[Request]
Write out every line of the listing below as a numbered list, leaving out the blank lines.

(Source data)
---

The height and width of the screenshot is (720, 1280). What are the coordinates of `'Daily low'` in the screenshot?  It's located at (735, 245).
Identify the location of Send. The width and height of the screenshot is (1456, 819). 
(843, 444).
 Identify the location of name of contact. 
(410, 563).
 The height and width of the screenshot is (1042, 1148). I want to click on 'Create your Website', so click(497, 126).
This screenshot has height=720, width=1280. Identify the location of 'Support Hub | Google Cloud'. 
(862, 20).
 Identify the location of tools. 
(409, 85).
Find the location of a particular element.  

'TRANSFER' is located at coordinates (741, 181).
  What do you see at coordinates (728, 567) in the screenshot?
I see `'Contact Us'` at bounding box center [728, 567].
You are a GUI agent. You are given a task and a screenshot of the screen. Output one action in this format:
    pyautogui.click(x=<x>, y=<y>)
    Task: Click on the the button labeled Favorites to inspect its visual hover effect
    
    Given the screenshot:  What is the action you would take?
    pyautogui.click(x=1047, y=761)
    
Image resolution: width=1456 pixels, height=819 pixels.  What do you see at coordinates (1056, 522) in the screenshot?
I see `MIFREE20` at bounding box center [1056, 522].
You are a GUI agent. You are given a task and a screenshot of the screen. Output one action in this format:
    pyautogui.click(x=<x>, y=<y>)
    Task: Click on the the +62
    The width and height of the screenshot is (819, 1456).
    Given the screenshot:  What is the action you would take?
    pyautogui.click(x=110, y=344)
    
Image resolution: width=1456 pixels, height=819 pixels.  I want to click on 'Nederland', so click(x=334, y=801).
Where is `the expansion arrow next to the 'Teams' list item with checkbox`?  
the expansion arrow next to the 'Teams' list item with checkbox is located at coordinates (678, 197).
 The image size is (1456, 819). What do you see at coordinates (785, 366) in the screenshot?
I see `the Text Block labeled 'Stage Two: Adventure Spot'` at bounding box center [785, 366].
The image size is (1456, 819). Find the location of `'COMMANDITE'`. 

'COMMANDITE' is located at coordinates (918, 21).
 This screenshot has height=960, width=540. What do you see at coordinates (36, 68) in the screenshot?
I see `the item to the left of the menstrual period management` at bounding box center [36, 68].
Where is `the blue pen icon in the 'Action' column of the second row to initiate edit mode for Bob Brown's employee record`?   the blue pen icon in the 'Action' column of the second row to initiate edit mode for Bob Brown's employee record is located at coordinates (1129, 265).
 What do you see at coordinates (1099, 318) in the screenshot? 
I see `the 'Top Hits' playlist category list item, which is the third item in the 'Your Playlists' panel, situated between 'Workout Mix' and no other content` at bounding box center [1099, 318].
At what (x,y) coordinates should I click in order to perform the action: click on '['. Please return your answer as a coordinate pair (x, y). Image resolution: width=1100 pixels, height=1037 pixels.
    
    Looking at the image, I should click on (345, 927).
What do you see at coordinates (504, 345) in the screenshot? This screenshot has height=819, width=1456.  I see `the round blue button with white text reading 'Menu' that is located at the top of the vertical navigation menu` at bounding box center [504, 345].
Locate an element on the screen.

---

[Finished task]
1. The height and width of the screenshot is (720, 1280). What are the coordinates of `'Daily low'` in the screenshot?  It's located at (735, 245).
2. Identify the location of Send. The width and height of the screenshot is (1456, 819). 
3. (843, 444).
4.  Identify the location of name of contact. 
5. (410, 563).
6.  The height and width of the screenshot is (1042, 1148). I want to click on 'Create your Website', so click(497, 126).
7. This screenshot has height=720, width=1280. Identify the location of 'Support Hub | Google Cloud'. 
8. (862, 20).
9.  Identify the location of tools. 
10. (409, 85).
11. Find the location of a particular element.  
12. 'TRANSFER' is located at coordinates (741, 181).
13.   What do you see at coordinates (728, 567) in the screenshot?
14. I see `'Contact Us'` at bounding box center [728, 567].
15. You are a GUI agent. You are given a task and a screenshot of the screen. Output one action in this format:
16.     pyautogui.click(x=<x>, y=<y>)
17.     Task: Click on the the button labeled Favorites to inspect its visual hover effect
18.     Given the screenshot:  What is the action you would take?
19.     pyautogui.click(x=1047, y=761)
20. Image resolution: width=1456 pixels, height=819 pixels.  What do you see at coordinates (1056, 522) in the screenshot?
21. I see `MIFREE20` at bounding box center [1056, 522].
22. You are a GUI agent. You are given a task and a screenshot of the screen. Output one action in this format:
23.     pyautogui.click(x=<x>, y=<y>)
24.     Task: Click on the the +62
25.     The width and height of the screenshot is (819, 1456).
26.     Given the screenshot:  What is the action you would take?
27.     pyautogui.click(x=110, y=344)
28. Image resolution: width=1456 pixels, height=819 pixels.  I want to click on 'Nederland', so click(x=334, y=801).
29. Where is `the expansion arrow next to the 'Teams' list item with checkbox`?  
30. the expansion arrow next to the 'Teams' list item with checkbox is located at coordinates (678, 197).
31.  The image size is (1456, 819). What do you see at coordinates (785, 366) in the screenshot?
32. I see `the Text Block labeled 'Stage Two: Adventure Spot'` at bounding box center [785, 366].
33. The image size is (1456, 819). Find the location of `'COMMANDITE'`. 
34. 'COMMANDITE' is located at coordinates (918, 21).
35.  This screenshot has height=960, width=540. What do you see at coordinates (36, 68) in the screenshot?
36. I see `the item to the left of the menstrual period management` at bounding box center [36, 68].
37. Where is `the blue pen icon in the 'Action' column of the second row to initiate edit mode for Bob Brown's employee record`?   the blue pen icon in the 'Action' column of the second row to initiate edit mode for Bob Brown's employee record is located at coordinates (1129, 265).
38.  What do you see at coordinates (1099, 318) in the screenshot? 
39. I see `the 'Top Hits' playlist category list item, which is the third item in the 'Your Playlists' panel, situated between 'Workout Mix' and no other content` at bounding box center [1099, 318].
40. At what (x,y) coordinates should I click in order to perform the action: click on '['. Please return your answer as a coordinate pair (x, y). Image resolution: width=1100 pixels, height=1037 pixels.
41.     Looking at the image, I should click on (345, 927).
42. What do you see at coordinates (504, 345) in the screenshot? This screenshot has height=819, width=1456.  I see `the round blue button with white text reading 'Menu' that is located at the top of the vertical navigation menu` at bounding box center [504, 345].
43. Locate an element on the screen.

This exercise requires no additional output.